**Task objective**:
Scan the lines below for the string "window" and copy every one that has it.

Top of Extracted entries

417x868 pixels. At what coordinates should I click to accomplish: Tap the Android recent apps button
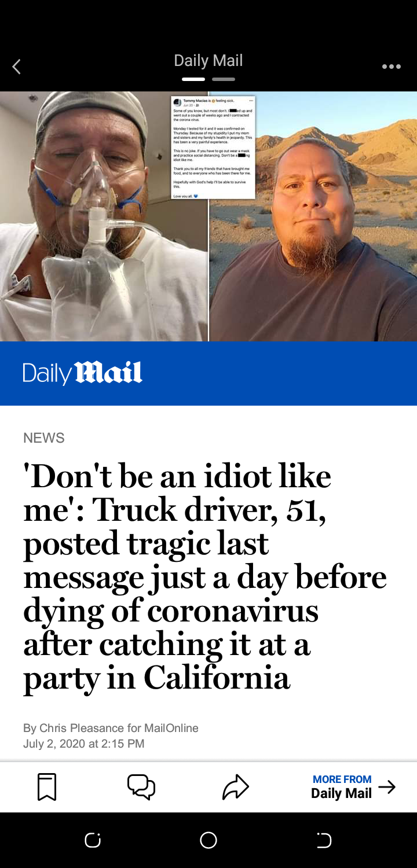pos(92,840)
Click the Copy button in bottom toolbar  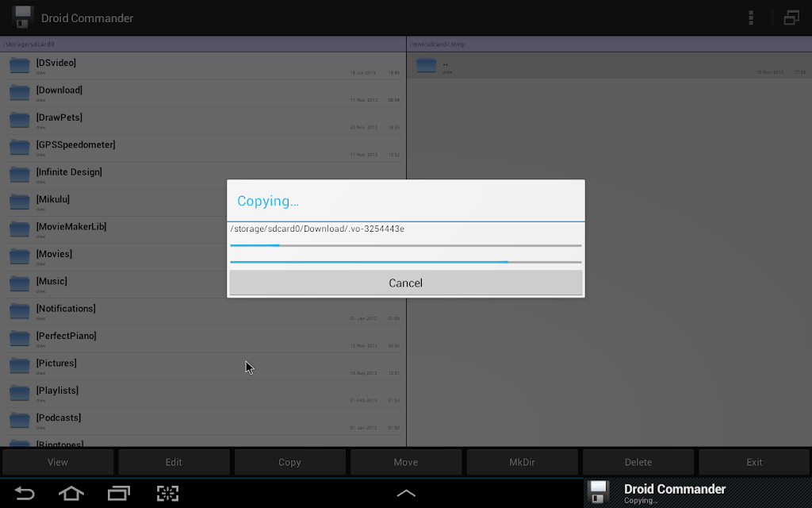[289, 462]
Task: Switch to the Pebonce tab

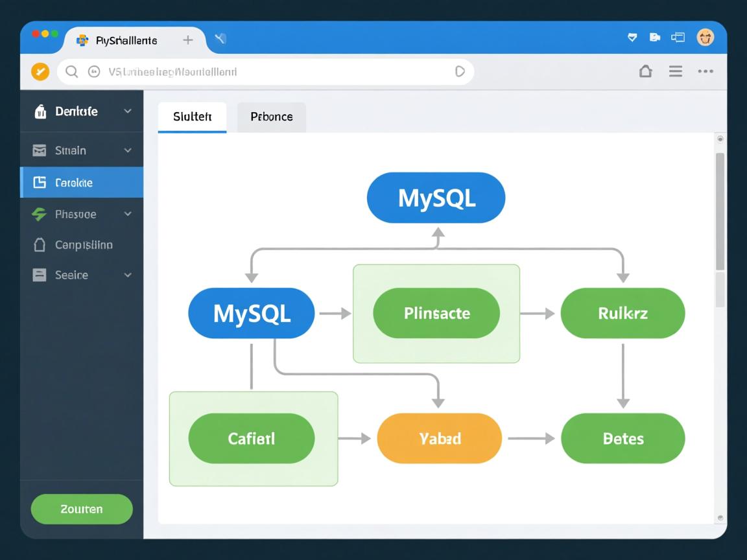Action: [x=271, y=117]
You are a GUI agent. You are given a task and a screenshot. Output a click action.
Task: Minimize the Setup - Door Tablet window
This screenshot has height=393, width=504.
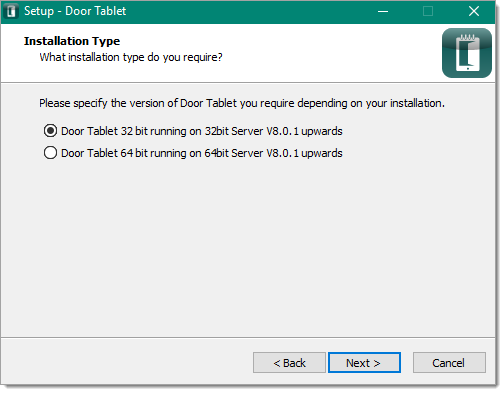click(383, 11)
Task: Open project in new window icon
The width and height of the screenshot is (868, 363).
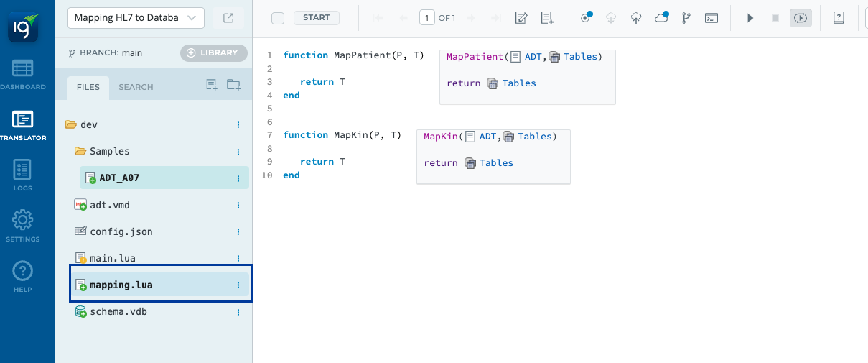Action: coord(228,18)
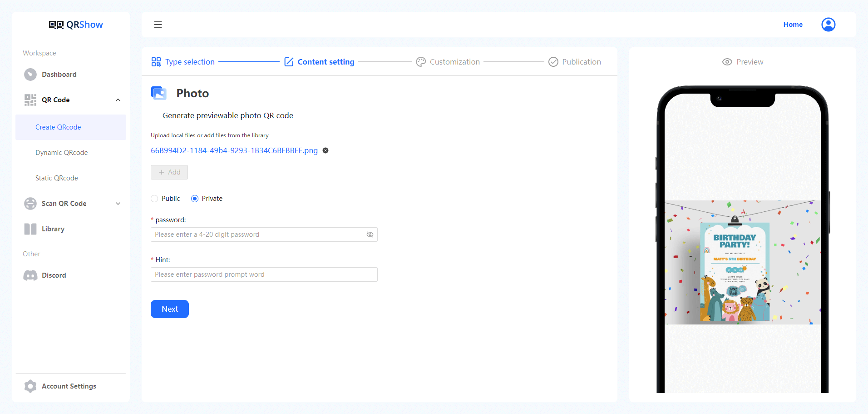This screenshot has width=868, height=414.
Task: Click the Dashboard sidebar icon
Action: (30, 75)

Bottom of Extracted entries
Top of Extracted entries

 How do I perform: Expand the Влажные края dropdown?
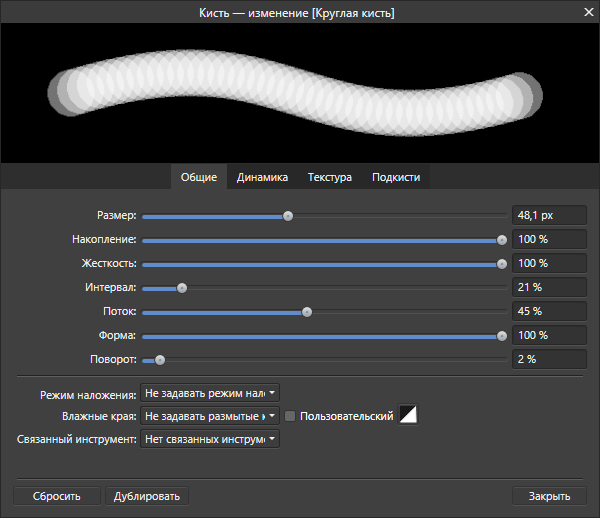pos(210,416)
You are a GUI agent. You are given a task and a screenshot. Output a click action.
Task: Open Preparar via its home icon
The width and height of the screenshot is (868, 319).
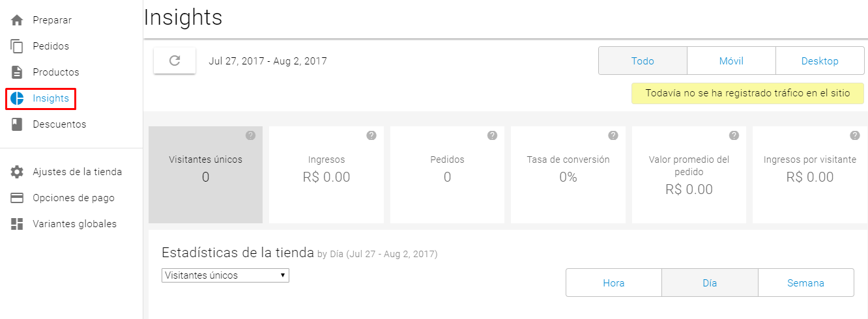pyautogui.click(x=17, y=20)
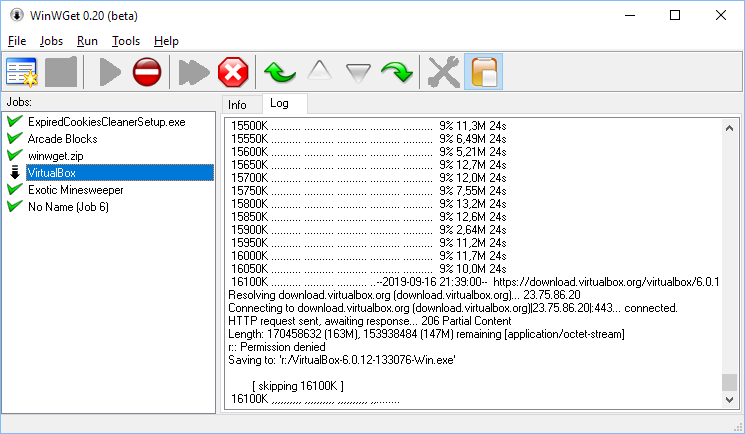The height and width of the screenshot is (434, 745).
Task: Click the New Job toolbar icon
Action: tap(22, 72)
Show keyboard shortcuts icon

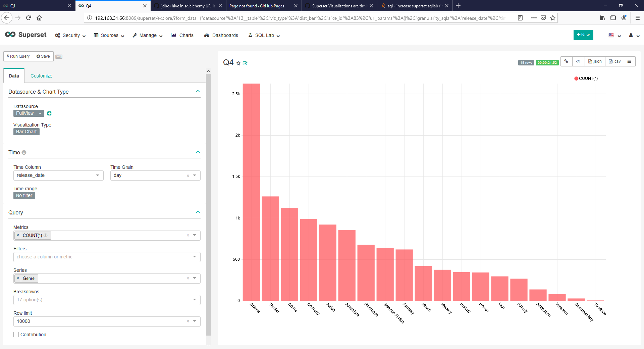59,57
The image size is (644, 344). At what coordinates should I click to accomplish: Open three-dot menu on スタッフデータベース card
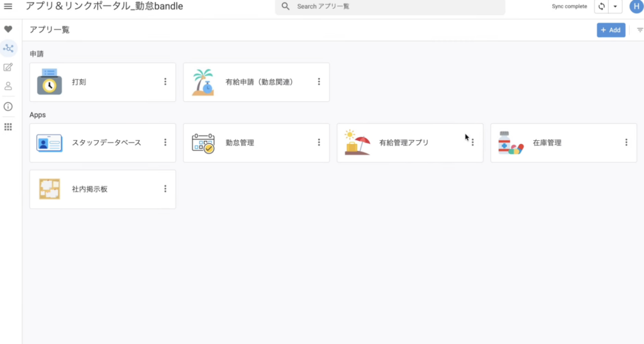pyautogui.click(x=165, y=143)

Bottom of Extracted entries
Top of Extracted entries

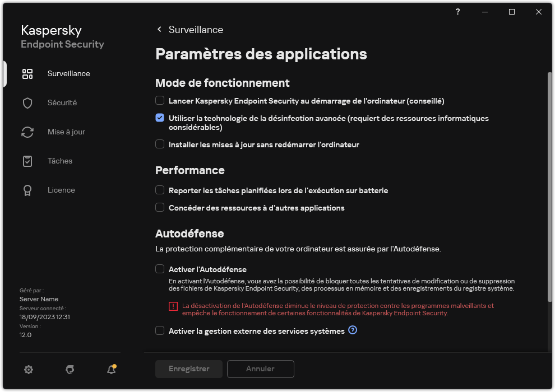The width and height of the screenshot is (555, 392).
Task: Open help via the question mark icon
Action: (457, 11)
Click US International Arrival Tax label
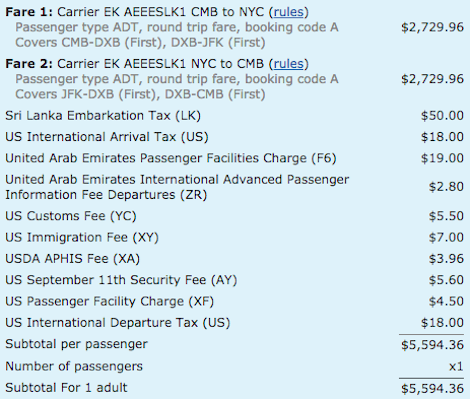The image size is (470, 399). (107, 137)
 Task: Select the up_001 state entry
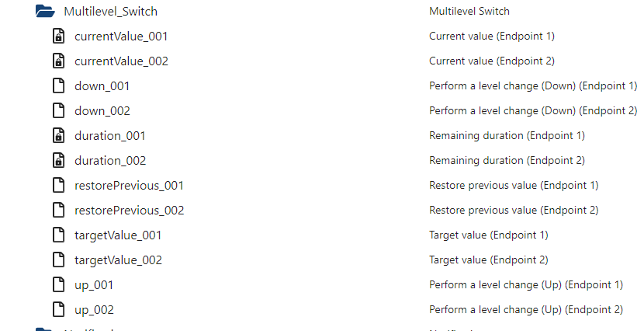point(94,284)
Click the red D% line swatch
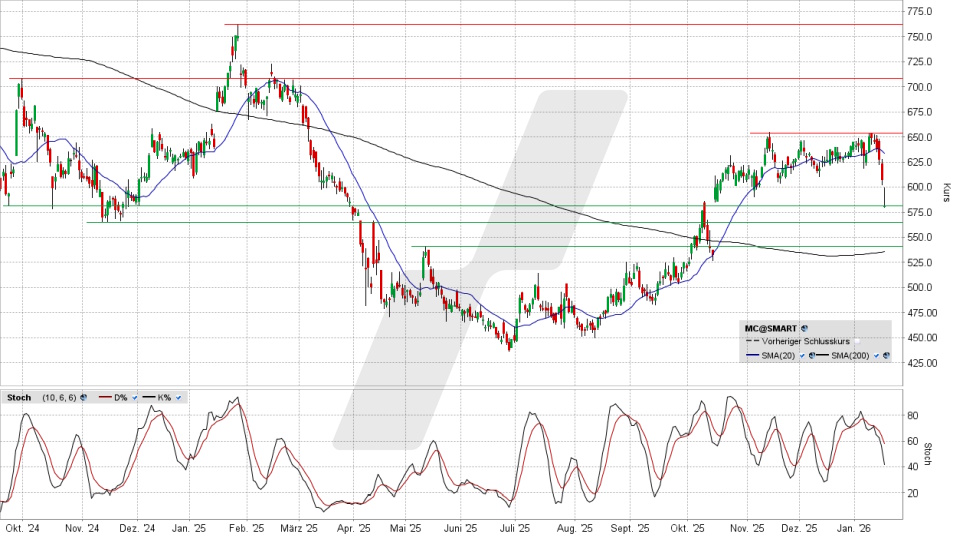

Bottom of Extracted entries

**Answer for this exercise**:
Task: Minimize the Setup - Door Tablet window
Task: Open project in new window icon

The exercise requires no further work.